After the lockdown and the reopening of the gyms, for some the motivation is gone. Indeed, the cessation of training over a given period causes certain changes both mentally and physically.

So what are the consequences of stopping sport on our body? Here are some beginnings of response depending on the shutdown period.

Stopping physical training

You have not been trained for a few days...

Don't panic. If you haven't trained for a few days, there's a good chance your body'll take advantage of it to recover from your previous sessions. Your muscles will repair themselves and help you get back to the room stronger than you were even before. That said, if you use your OFF days to consume unacyapsed and not very healthy food, there is also a good chance that you will feel heavy and bloated.
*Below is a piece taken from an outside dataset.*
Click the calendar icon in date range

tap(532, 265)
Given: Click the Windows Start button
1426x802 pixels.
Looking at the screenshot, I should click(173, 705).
You haven't trained in a week

Chances are you'll feel more aching than usual. This is due to the fact that your muscle fibers begin to decrease in volume and you accumulate more fluids than usual inside your body. But most of the time, it doesn't matter much. If you return to the gym or home workout today, you're going to feel almost no difference in your endurance or strength performance.

You haven't trained in several weeks

You are now on the downward slope. Your mitochondria (those powerful cells that feed your muscle cells) decrease as well as your ability to endurance first. Just by taking the stairs you should even feel discomfort in your legs.

You haven't trained in a month

Much of your cardiovascular capacity and the strength you have accumulated has gone away. You have a great chance of carrying much less muscle mass and also having accumulated more fat. In addition, if you have a stressful job or if you are by nature, there is a good chance that you will have trouble falling asleep... a real challenge!

You haven't trained in several months

Your metabolism adapts to your activities. So, not only do you burn fewer calories, but you're going to feel tired much faster and much more often. Your body needs to work harder with each beat and your lungs don't absorb as much oxygen as usual.

You haven't trained in a year

You have certainly accumulated quite a few fat cells, but probably also a lot of muscle loss with a metabolism at its lowest. So you get the perfect cocktail to increase your risk of cardiovascular diseases, such as high blood pressure, soaring blood cholesterol levels, type 2 diabetes, insomnia, depression...

So, do you still want to stop training?